The foundation of compliance is a thorough catalog of every AI system your company uses that interacts with Texas residents (customer service bots, virtual assistants, automated communications), makes decisions affecting Texas residents (lending, insurance, employment), or collects biometric data from Texas residents. Without this inventory, it is impossible to assess your exposure or prioritize remediation.

Step 2: Disclosure Implementation

For each AI system that interacts with individuals, organizations must add clear, plain-language disclosure before the interaction begins. Effective language might read "You are communicating with an AI assistant" or "This service is powered by artificial intelligence." The critical requirement is visibility: disclosures cannot be hidden in fine print or buried in terms of service.

Step 3: Prohibited Use Review

Every AI system in the inventory should be reviewed against the four prohibited use categories. No social scoring of individuals. No biometric identification without consent. No systems designed to encourage harmful behavior. No deceptive AI that causes material harm. Companies with complex AI ecosystems should pay particular attention to third-party tools and vendor-provided systems that may contain prohibited functionality.

Step 4: Consent Mechanisms for Biometric AI

Organizations that use biometric identification powered by AI, whether facial recognition, fingerprint scanning, or voice authentication, must implement informed consent mechanisms before collecting biometric data. This means clearly explaining what biometric data is collected and why, and providing opt-out alternatives where feasible.

Step 5: Ongoing Monitoring

Compliance is not a one-time exercise. Organizations should monitor guidance from the Texas AI Advisory Council as it develops, track regulatory updates and any early enforcement actions, review AI systems periodically for continued compliance, and document their compliance efforts in a format that can be produced if regulators come calling.

What to Watch

TRAIGA is still in its early days, and several dimensions of the law remain in flux.

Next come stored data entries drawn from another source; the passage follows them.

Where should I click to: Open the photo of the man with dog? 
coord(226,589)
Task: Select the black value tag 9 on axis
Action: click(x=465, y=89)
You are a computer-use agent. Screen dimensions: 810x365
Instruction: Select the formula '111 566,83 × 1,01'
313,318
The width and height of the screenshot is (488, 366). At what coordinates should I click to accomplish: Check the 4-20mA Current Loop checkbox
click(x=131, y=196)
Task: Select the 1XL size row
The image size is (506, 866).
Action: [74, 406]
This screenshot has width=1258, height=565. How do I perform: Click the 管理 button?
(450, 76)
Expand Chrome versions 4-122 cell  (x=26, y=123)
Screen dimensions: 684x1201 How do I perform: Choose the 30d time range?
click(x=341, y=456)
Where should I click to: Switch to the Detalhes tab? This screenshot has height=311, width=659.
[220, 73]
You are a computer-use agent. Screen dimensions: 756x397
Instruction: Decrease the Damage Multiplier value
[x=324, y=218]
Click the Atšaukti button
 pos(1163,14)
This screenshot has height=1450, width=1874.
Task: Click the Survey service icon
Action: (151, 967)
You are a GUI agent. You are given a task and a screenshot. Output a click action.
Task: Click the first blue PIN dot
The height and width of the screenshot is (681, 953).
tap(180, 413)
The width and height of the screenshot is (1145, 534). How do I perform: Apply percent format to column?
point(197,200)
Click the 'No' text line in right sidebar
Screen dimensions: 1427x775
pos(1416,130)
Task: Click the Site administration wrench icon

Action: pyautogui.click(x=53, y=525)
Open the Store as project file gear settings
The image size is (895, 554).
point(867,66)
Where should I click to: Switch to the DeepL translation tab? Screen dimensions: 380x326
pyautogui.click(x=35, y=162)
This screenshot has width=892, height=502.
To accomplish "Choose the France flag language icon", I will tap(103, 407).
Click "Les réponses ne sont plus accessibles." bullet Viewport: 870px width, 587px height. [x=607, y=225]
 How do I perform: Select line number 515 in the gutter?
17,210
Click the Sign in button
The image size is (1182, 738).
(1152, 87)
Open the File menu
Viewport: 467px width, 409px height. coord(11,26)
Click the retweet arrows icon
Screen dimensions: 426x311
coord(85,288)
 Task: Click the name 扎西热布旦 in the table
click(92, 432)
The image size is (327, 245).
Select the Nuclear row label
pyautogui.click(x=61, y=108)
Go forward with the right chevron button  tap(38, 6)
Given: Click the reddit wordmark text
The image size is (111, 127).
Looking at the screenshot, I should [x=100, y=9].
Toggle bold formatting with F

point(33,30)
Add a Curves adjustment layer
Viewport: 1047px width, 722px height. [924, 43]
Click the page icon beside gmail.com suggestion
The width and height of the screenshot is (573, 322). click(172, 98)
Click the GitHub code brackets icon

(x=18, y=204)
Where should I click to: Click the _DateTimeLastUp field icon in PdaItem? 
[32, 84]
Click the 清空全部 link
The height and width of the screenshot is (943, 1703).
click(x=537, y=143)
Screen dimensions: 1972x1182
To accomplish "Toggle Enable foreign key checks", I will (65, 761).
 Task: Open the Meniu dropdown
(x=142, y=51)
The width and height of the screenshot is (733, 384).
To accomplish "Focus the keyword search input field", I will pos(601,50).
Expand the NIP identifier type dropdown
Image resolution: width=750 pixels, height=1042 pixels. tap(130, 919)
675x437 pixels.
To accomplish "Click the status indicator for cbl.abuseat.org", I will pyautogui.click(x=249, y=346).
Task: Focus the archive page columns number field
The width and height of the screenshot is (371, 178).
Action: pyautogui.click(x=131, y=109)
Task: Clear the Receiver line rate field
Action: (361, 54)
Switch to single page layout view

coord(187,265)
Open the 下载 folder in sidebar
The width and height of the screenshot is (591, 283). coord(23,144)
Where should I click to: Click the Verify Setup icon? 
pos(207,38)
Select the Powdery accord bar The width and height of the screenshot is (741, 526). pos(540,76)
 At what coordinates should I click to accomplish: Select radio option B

On enforcement, the statute does not specify detailed penalty amounts for all violations. How aggressively the state pursues noncompliance will depend significantly on the guidance the AI Advisory Council issues over the coming months. On federal preemption, the December 2025 Trump Executive Order on AI signaled a push toward federal AI policy that could preempt some state-level requirements. Whether future federal legislation narrows or expands TRAIGA's effective scope remains an open question. And on interpretation, the Advisory Council's forthcoming best practice guidelines will shape how the law's broad language translates into specific operational requirements.

Related Regulations

Several other laws intersect with or complement TRAIGA's requirements. The Colorado AI Act imposes more prescriptive requirements for high-risk AI, including specific impact assessment obligations. NYC Local Law 144 offers a narrower but more established enforcement model for AI in hiring. The Illinois Biometric Information Privacy Act (BIPA) overlaps with TRAIGA's biometric identification requirements and carries significant private litigation risk. The EU AI Act provides the comprehensive risk-based framework that influenced TRAIGA's overall approach. And the Utah AI Policy Act contains similar disclosure requirements focused specifically on generative AI.